Well, I run my own OpenWebUI with Ollama, installed with docker compose and running local on my home server with some NVIDIA GPU and I am pretty happy with the overall result.
I have only installed local open source models like gptoss, deepseek-r1, llama (3.2, 4), qwen3…
My use case is mostly ask questions on documentation for some development (details on programming language syntax and such).
I have been running it for months now, and it come to my mind that it would be useful for the following tasts as well:
- audio transcribing (voice messages to text)
- image generation (logos, small art for my games and such)
I fiddled a bit around, but got nowhere.
How do you do that from the openwebui web interface?
(I never used ollama directly, only through the openwebui GUI)


Audio transcribing should be the little “waveform” icon at the right of the text input:
Image generation, I’m not sure as that’s not a use-case I have and don’t think the small-ish models I run are even capable of that.

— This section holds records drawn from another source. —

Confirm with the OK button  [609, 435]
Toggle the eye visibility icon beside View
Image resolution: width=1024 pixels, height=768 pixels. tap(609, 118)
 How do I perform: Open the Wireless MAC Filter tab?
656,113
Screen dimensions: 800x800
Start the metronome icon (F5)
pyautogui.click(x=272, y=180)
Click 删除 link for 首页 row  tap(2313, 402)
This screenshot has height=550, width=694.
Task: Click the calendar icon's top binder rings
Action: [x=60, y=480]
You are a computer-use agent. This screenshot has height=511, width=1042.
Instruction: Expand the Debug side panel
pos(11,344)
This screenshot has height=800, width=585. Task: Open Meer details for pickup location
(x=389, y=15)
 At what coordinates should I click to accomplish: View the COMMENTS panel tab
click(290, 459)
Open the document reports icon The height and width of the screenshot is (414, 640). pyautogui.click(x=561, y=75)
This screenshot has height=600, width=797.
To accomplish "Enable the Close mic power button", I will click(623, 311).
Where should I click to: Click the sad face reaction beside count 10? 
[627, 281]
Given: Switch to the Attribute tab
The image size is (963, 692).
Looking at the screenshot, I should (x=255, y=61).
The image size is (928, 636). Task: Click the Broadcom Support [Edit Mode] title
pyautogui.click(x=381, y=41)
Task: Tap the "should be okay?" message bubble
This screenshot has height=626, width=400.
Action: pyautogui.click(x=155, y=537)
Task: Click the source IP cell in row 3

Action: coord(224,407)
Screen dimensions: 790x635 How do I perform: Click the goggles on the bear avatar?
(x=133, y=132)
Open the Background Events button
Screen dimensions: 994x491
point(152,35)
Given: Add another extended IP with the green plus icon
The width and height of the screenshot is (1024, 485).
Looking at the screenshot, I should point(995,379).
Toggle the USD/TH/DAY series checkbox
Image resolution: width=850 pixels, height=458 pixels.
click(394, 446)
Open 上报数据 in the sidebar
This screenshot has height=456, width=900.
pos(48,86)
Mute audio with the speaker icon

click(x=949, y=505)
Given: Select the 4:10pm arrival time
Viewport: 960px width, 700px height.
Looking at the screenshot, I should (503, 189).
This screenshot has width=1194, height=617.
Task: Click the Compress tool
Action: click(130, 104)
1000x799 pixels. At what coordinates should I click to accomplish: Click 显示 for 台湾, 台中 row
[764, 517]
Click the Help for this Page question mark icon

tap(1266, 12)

I’m not sure how audio transcribing works in OpenWebUI (I think it has built-in models for that?) but image generation is a “capability” that needs to be both part of the model and enabled in the models settings (Admin => Settings => Models)
The audio icon works but only for mic… Uploading files seems to be useless as the model (any I have installed) just keep saying it cannot see the file and to give it a web link instead…
How that does it even work? Why can it grab an url but not a local uploaded file?